The easier way to debug this would be have prints in the
projectjoinresultmapper and see what data you are getting. It is possible
your original dataset has duplicate rows ?
On Thu, Mar 17, 2016 at 6:36 PM, Lydia Ickler <ic...@googlemail.com>
wrote:
> Hi,
> I have a question regarding the Delta Iteration.
> I basically want to iterate as long as the former and the new calculated
> set are different. Stop if they are the same.
>
> Right now I get a result set that has entries with duplicate „row“ indices
> which should not be the case.
> I guess I am doing something wrong in the
> iteration.closeWith(intermediate, diffs); Maybe I am sending only parts
> of the set but for the Multiplication (ProjectJoinResultMapper()) I need
> the whole DataSet.
> Could somebody please hint me in the right direction?
>
> Thanks in advance!
>
> This is what I have right now:
>
> DataSet<Tuple3<Integer, Integer, Double>> initial = matrixA.groupBy(0).sum();
>
> //normalize by maximum value
> initial = initial.cross(initial.sum(2)).map(new normalizeByMax());
>
> DeltaIteration<Tuple3<Integer, Integer, Double>,Tuple3<Integer, Integer, Double>> iteration = initial.iterateDelta(initial, 1, 0,1);
>
> DataSet<Tuple3<Integer, Integer, Double>> intermediate = matrixA.join(iteration.getWorkset()).where(1).equalTo(0)
> .map(new ProjectJoinResultMapper()).groupBy(0, 1).sum(2).groupBy(0).sum(2).cross(matrixA.join(iteration.getWorkset()).where(1).equalTo(0)

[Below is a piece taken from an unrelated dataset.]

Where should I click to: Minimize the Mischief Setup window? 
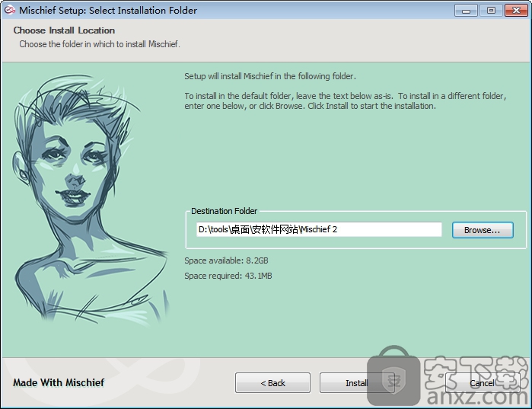pos(466,11)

> .map(new ProjectJoinResultMapper()).groupBy(0, 1).sum(2).groupBy(0).sum(2).max(2)).map(new normalizeByMax());
> DataSet<Tuple3<Integer, Integer, Double>> diffs = intermediate.join(iteration.getSolutionSet()).where(0,1).equalTo(0,1).with(new ComponentIdFilter());
> DataSet<Tuple3<Integer, Integer, Double>> result = iteration.closeWith(intermediate, diffs);
>
> public static final class ComponentIdFilter implements FlatJoinFunction<Tuple3<Integer, Integer, Double>,Tuple3<Integer, Integer, Double>,Tuple3<Integer, Integer, Double>> {
>
> public void join(Tuple3<Integer, Integer, Double> candidate, Tuple3<Integer, Integer, Double> old, Collector<Tuple3<Integer, Integer, Double>> out) {
>
> if(!candidate.f2.equals(old.f2)){
> out.collect(candidate);
> }
> }
> }
>
>
>